After lunch, we set out. Along the way, we stopped at the Pohara Marina. Why? For Afternoon Espresso, of course.
Life is good sometimes.
Pohara is about 10km from our yurt, and we still had about 10km to go to the trail head. Over the Wanui hill, and you can see this fish farm. (We later learned it is mainly mussel farming.(
Even though the weather has not been particularly tropical, the area looks more and more like Hawaii the longer we spend here and explore.
What did they do with the old seal?
Oh right, the clubbed it with the massive ! mark.Sorry, but I kill me.
Anyway, the trail is lovely, which makes Molly happy.
One of the new bridges. New Zealand loves its suspension bridges quite a bit. They're quite well made, and give great views:
The whole carved out valley was pretty awesome.
The koru of a fern. What we call a fiddlehead is the symbol of new growth, of life, and of peace in New Zealand. And since we're here in early summer, these little spirals are everywhere.

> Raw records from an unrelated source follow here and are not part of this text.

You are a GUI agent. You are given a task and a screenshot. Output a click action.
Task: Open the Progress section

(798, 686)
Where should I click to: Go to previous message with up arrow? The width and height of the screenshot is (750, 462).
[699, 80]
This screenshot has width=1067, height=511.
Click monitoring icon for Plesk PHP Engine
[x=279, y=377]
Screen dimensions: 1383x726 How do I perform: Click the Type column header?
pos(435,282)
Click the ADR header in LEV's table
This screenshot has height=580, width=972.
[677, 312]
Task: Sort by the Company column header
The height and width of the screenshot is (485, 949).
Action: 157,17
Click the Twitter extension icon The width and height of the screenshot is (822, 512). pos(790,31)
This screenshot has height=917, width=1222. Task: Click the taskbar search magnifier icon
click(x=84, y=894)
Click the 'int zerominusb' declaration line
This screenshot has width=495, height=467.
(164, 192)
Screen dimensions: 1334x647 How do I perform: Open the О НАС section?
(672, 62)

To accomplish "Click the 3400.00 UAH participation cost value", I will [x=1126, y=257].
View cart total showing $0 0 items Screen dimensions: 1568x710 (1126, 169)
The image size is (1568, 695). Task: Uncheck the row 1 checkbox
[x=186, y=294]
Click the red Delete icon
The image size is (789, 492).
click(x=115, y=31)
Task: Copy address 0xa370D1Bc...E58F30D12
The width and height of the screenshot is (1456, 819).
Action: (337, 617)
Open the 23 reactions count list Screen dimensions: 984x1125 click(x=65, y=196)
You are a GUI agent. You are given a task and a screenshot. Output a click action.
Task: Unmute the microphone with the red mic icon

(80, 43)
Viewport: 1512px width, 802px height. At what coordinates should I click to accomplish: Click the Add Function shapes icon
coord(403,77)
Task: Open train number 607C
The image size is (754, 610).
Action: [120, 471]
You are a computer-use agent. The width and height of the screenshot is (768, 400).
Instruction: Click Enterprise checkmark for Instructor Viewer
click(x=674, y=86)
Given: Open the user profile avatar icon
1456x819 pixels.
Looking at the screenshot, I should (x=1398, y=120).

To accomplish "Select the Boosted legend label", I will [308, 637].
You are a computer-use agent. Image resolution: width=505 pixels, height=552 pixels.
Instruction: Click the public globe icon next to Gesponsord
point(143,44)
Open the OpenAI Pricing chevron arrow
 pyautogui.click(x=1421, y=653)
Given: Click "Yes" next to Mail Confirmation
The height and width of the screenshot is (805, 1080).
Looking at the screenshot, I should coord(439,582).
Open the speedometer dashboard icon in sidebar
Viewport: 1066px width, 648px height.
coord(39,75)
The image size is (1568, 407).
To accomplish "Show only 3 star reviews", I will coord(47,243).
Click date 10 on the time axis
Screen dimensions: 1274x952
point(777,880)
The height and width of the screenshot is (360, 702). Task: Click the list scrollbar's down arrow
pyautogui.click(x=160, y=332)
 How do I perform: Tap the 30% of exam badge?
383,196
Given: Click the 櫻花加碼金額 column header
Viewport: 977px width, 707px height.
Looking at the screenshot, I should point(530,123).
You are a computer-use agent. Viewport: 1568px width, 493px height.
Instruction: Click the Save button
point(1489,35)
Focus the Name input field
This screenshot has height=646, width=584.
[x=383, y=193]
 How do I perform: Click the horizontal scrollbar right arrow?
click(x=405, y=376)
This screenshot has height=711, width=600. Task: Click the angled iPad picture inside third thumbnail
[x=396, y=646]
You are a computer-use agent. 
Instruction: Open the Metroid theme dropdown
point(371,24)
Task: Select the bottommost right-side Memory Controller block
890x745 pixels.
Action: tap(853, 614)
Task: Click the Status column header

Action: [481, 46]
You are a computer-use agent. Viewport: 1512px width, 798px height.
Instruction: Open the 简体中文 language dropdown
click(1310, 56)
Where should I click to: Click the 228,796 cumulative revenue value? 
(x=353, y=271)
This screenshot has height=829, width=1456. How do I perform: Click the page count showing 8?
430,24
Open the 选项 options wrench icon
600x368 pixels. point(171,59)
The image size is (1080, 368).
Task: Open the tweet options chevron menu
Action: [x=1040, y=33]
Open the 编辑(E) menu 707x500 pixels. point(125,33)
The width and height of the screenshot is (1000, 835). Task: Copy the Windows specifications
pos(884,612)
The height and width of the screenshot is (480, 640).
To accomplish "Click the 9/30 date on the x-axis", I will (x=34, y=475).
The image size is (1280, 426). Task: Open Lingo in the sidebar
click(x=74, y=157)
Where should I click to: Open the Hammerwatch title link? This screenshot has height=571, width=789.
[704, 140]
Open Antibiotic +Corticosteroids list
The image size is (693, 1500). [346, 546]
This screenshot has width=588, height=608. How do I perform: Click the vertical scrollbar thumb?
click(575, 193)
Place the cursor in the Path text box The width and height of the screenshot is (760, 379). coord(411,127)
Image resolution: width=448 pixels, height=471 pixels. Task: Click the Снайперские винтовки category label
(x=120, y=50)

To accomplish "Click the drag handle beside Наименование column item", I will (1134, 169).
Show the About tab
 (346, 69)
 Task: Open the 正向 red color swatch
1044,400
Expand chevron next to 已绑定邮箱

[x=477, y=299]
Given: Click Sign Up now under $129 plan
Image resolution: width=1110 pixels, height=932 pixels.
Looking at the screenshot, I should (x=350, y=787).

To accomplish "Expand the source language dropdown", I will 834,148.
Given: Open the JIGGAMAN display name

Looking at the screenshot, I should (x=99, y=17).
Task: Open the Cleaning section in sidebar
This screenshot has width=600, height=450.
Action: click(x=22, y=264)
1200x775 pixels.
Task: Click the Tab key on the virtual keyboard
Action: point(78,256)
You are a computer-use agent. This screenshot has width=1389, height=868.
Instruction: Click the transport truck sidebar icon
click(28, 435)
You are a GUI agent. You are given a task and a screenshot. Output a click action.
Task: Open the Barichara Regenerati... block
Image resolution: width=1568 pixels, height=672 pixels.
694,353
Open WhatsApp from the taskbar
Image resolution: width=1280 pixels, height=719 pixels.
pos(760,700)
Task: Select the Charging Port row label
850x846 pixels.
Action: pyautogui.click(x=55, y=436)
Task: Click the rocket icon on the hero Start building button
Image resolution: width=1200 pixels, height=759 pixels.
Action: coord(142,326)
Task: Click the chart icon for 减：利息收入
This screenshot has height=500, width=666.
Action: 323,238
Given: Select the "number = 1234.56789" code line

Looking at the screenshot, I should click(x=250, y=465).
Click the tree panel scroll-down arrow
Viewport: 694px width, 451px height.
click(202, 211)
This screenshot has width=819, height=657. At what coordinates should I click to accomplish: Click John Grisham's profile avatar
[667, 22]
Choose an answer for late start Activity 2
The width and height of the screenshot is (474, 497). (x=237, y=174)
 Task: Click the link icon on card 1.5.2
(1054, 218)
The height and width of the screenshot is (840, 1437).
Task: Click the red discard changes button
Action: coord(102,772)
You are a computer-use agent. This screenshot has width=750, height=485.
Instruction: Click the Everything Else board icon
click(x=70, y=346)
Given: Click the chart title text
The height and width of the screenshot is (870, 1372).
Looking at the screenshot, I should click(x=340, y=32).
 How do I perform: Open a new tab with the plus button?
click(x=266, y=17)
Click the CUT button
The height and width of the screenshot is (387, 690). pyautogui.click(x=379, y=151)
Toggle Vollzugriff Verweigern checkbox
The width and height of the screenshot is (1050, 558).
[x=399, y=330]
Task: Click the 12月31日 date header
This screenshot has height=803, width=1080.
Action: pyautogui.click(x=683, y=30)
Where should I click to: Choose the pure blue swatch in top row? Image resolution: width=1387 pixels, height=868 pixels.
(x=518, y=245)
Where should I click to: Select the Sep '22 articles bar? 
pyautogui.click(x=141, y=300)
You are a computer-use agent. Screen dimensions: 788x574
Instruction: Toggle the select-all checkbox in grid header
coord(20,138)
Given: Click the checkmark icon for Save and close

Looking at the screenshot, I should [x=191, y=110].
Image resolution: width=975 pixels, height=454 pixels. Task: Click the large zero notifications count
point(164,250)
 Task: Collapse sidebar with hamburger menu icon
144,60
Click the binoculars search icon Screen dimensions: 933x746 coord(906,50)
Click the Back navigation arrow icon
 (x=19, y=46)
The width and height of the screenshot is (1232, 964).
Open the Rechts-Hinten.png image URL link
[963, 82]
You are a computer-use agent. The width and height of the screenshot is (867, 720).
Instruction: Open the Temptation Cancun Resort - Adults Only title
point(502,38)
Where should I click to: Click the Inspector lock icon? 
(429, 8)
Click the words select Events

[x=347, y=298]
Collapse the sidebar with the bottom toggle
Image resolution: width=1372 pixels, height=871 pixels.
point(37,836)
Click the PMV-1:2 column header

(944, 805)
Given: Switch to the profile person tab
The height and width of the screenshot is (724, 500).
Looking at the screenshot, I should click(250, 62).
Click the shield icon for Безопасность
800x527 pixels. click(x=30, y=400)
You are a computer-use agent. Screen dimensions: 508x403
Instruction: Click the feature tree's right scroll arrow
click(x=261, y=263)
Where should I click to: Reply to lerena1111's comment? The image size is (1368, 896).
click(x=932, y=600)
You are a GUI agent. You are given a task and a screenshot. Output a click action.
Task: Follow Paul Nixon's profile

In which I try out the magnifier function of my phone. Hard to focus, but you can see how many little hairs are on the fern.
And at last, the falls.
If we seem pretty happy, it's because we are.
A miniature fall a little bit away.
When the DOC of New Zealand sets out to build a pathway, they do not mess around. Like this one, they are well graded, have drainage on one or both sides and are paved with crushed local rock. I am very impressed.
This is the view from the upper part of Tata, looking over Tata beach, the marina, and in the far distance, Pohara. Behind all of that are the mountains of the Kahurangi National Park.
It was a windy bike ride back, but we made it in time for dinner. We eat around 6:00 PM every night, which is actually nice (even though you get hungry by the time you go to bed.) We are still getting used to the sun setting after 9:30PM, though, so even after dinner there is still at least 2 or 3 hours of light.